WHAT THE TASK ASKS
Your task is to return all of the entries below exactly, leaving out each picture.

TASK INPUT
"""

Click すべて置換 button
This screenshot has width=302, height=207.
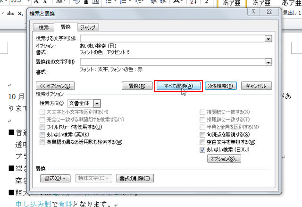click(x=178, y=86)
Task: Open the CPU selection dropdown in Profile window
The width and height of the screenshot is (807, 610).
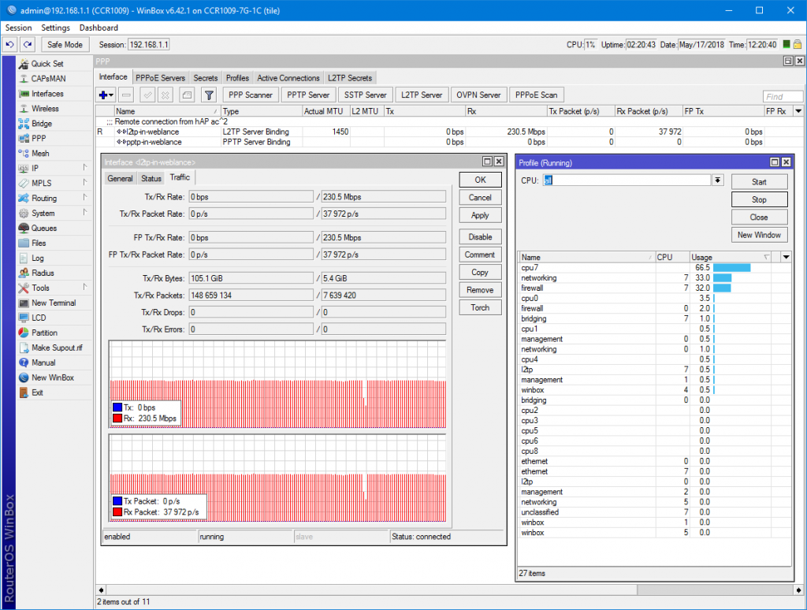Action: (716, 180)
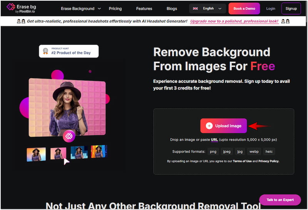Click the Talk to an Expert button
Image resolution: width=308 pixels, height=210 pixels.
[280, 200]
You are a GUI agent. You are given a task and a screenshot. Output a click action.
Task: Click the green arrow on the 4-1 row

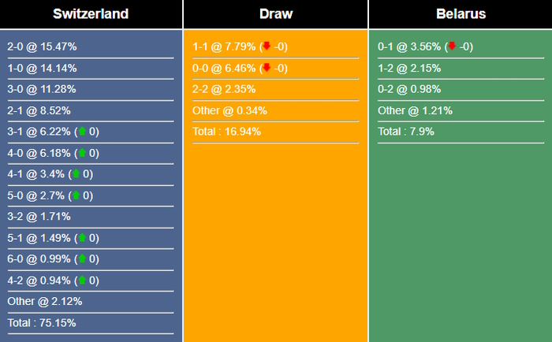pyautogui.click(x=76, y=174)
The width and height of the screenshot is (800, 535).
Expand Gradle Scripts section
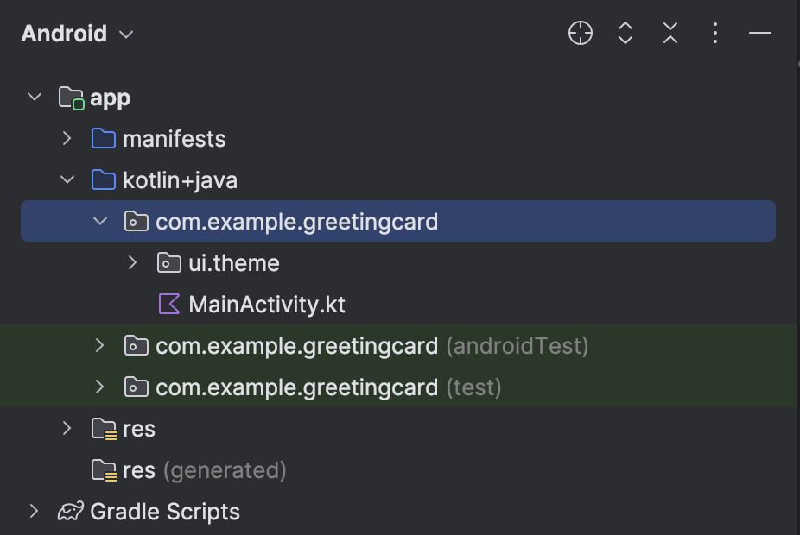point(35,512)
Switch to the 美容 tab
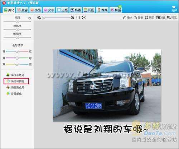The width and height of the screenshot is (179, 149). click(23, 10)
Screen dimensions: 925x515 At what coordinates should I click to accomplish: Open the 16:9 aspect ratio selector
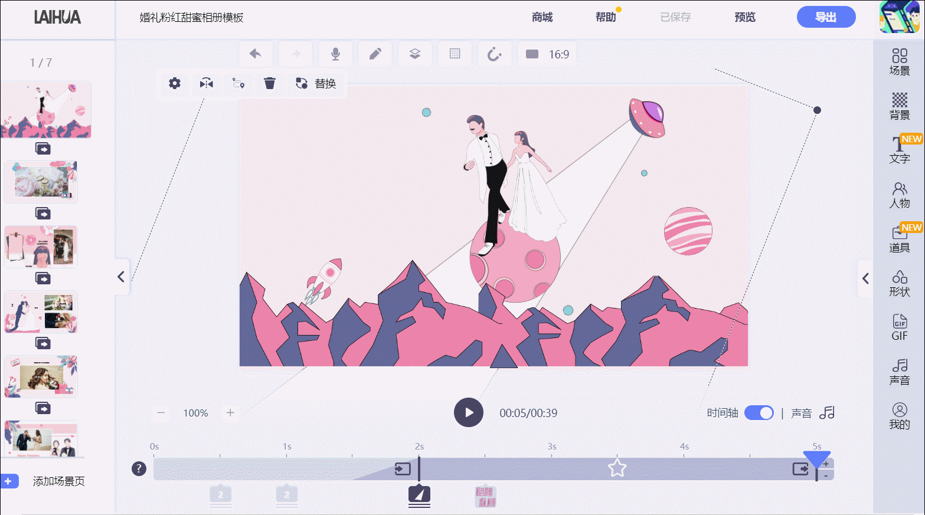pos(547,54)
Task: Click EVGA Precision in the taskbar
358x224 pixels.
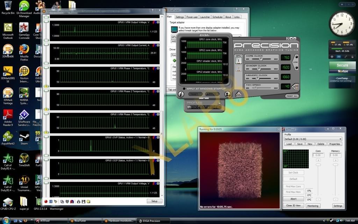Action: click(x=151, y=221)
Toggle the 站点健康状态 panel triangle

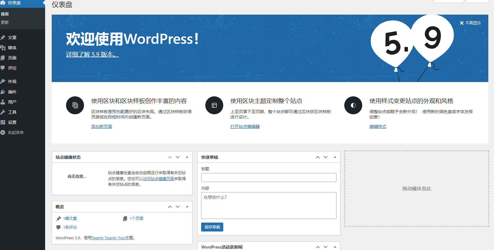[187, 157]
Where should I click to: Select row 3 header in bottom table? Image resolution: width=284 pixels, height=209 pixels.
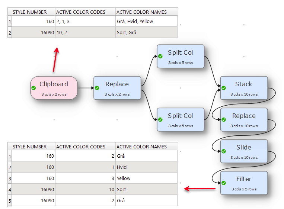(10, 179)
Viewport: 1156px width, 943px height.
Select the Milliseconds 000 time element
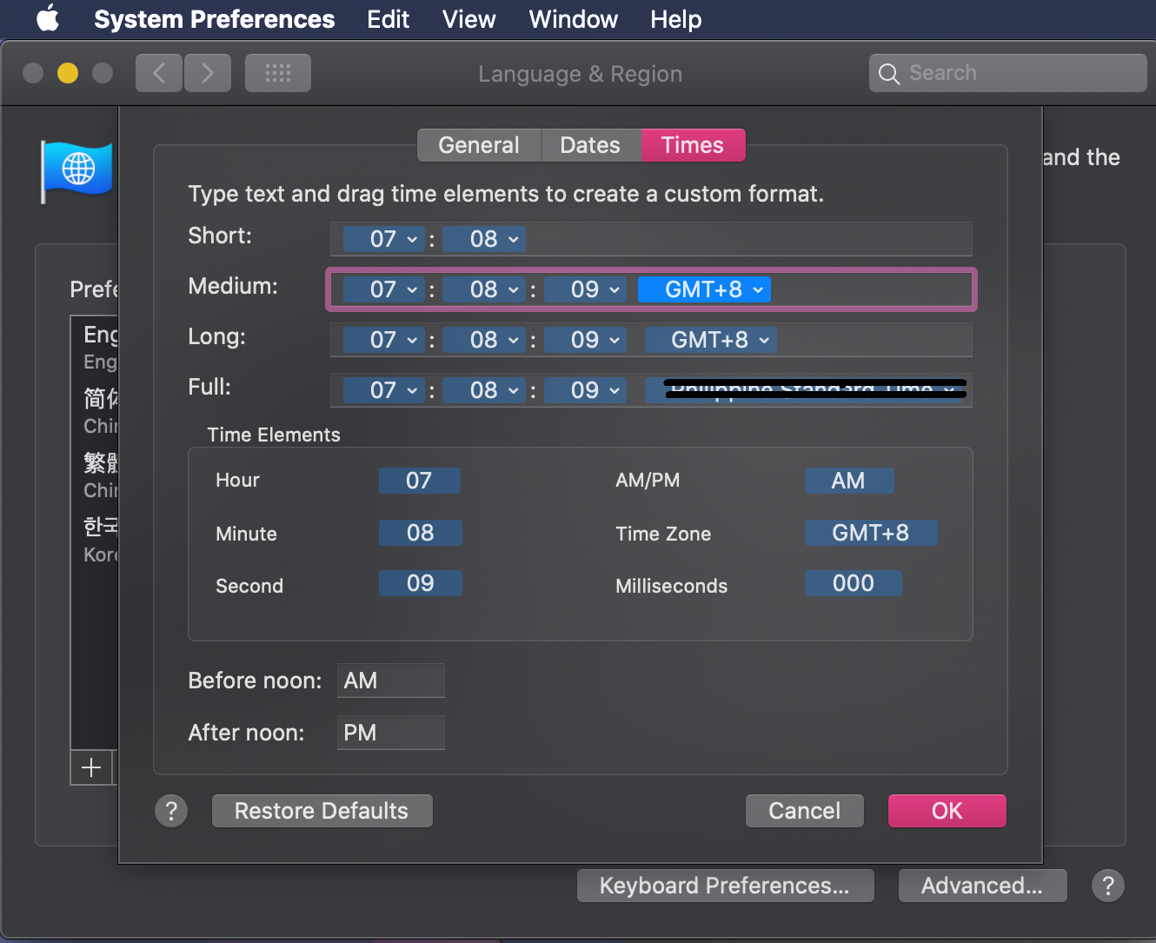853,583
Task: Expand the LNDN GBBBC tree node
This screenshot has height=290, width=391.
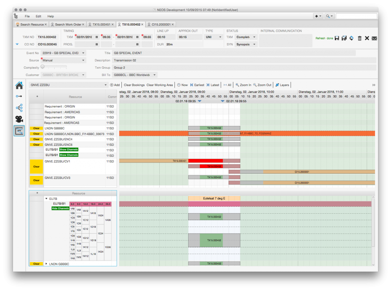Action: (x=46, y=264)
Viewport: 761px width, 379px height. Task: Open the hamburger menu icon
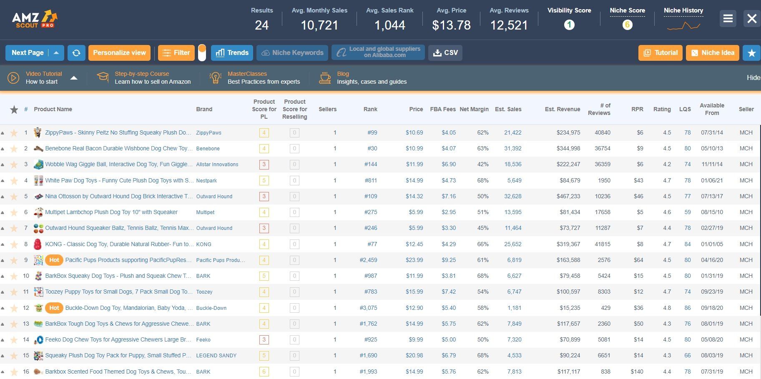coord(728,19)
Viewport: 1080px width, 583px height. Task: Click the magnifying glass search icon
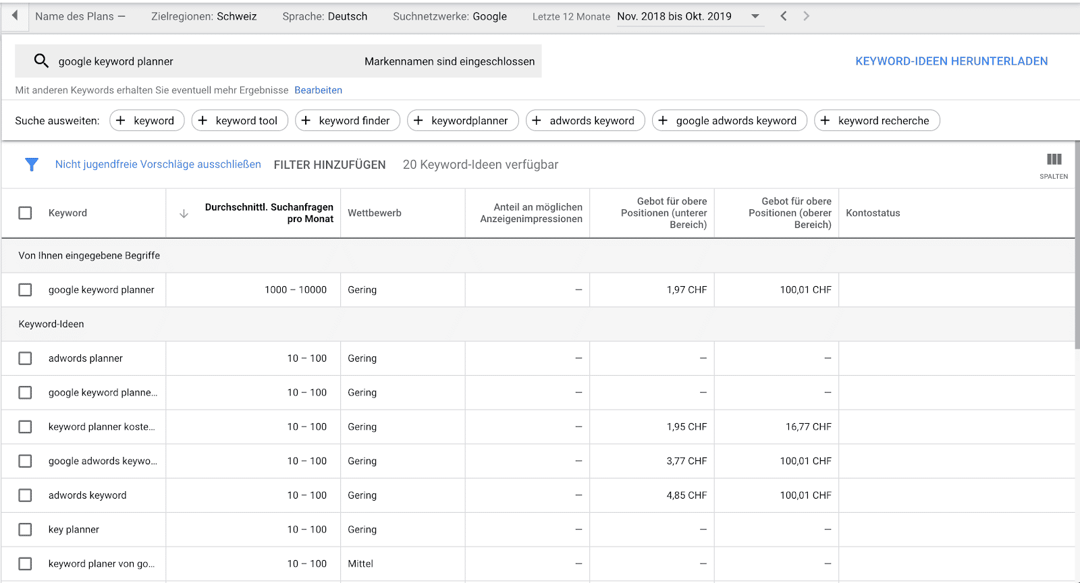point(41,61)
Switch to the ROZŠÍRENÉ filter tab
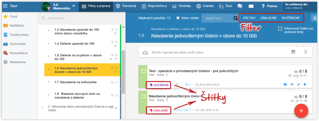This screenshot has width=319, height=121. click(x=291, y=18)
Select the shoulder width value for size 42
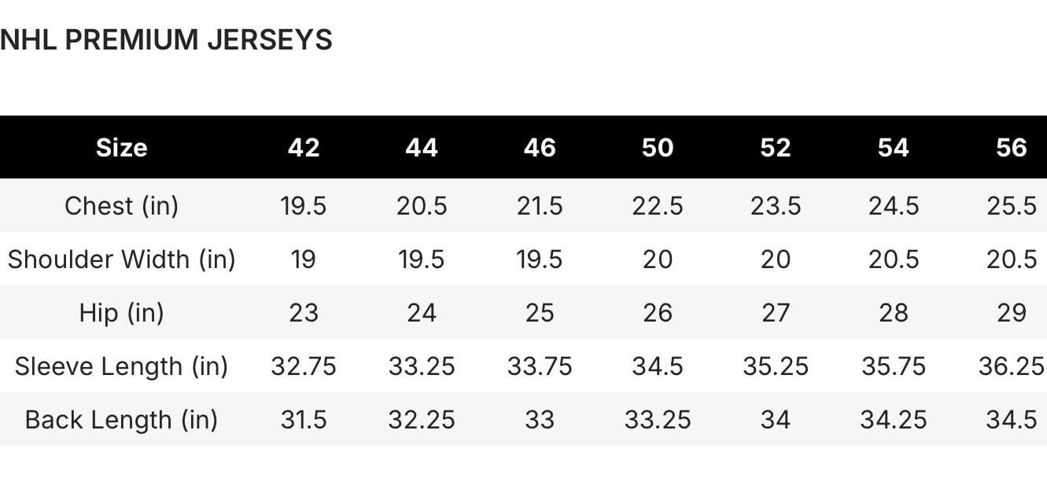The height and width of the screenshot is (500, 1047). [304, 259]
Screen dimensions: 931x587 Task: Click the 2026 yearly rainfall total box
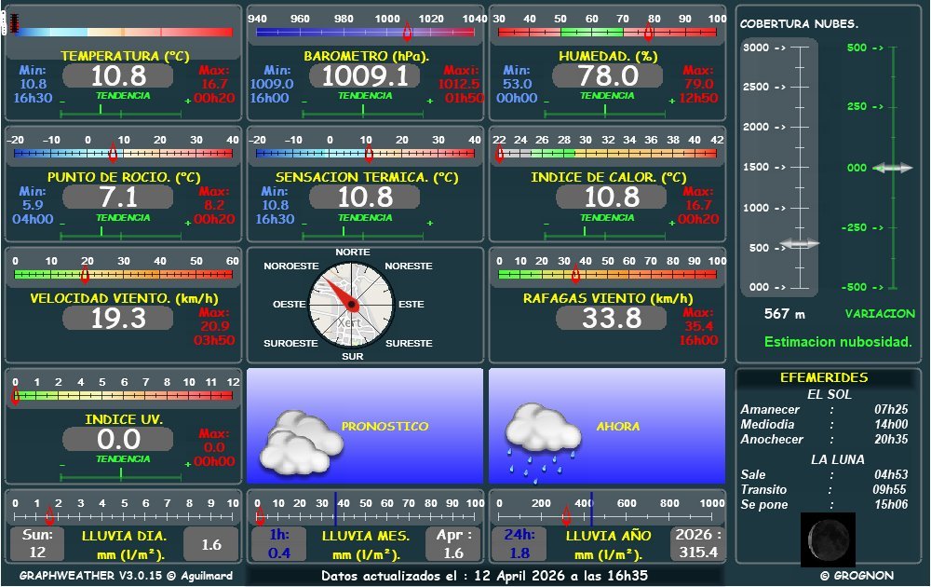(698, 544)
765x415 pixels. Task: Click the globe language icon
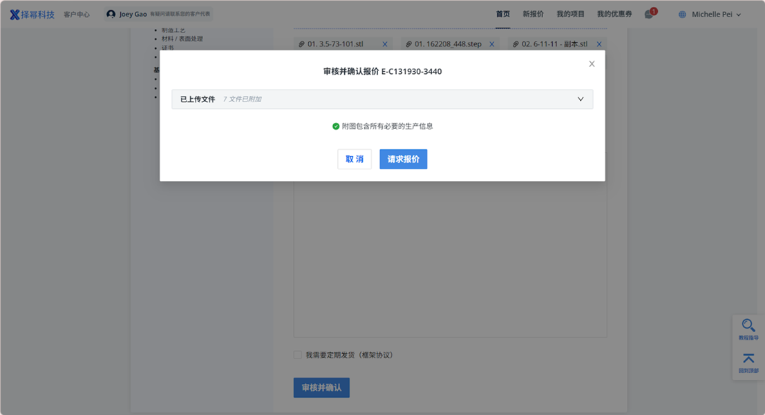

"""

SOLUTION
Click すべて置換 button
This screenshot has width=302, height=207.
click(x=178, y=86)
Task: Open the CPU selection dropdown in Profile window
The width and height of the screenshot is (807, 610).
Action: (716, 180)
Click the Talk to an Expert button
Image resolution: width=308 pixels, height=210 pixels.
[280, 200]
You are a GUI agent. You are given a task and a screenshot. Output a click action.
Task: Click the green arrow on the 4-1 row

pyautogui.click(x=76, y=174)
The width and height of the screenshot is (800, 535).
Expand Gradle Scripts section
point(35,512)
Switch to the 美容 tab
The width and height of the screenshot is (179, 149). click(23, 10)
Screen dimensions: 925x515 At what coordinates should I click to accomplish: Open the 16:9 aspect ratio selector
pos(547,54)
Task: Click EVGA Precision in the taskbar
358x224 pixels.
Action: click(x=151, y=221)
Toggle the 站点健康状态 panel triangle

[187, 157]
Where should I click to: Select row 3 header in bottom table? Image resolution: width=284 pixels, height=209 pixels.
(10, 179)
Viewport: 1156px width, 943px height.
Select the Milliseconds 000 time element
853,583
Task: Expand the LNDN GBBBC tree node
This screenshot has height=290, width=391.
Action: (x=46, y=264)
Viewport: 761px width, 379px height. Task: Open the hamburger menu icon
coord(728,19)
Viewport: 1080px width, 583px height. Task: Click the magnifying glass search icon
point(41,61)
Switch to the ROZŠÍRENÉ filter tab
This screenshot has width=319, height=121. click(x=291, y=18)
Select the shoulder width value for size 42
The height and width of the screenshot is (500, 1047). [304, 259]
Screen dimensions: 931x587 Task: Click the 2026 yearly rainfall total box
(698, 544)
765x415 pixels. Task: Click the globe language icon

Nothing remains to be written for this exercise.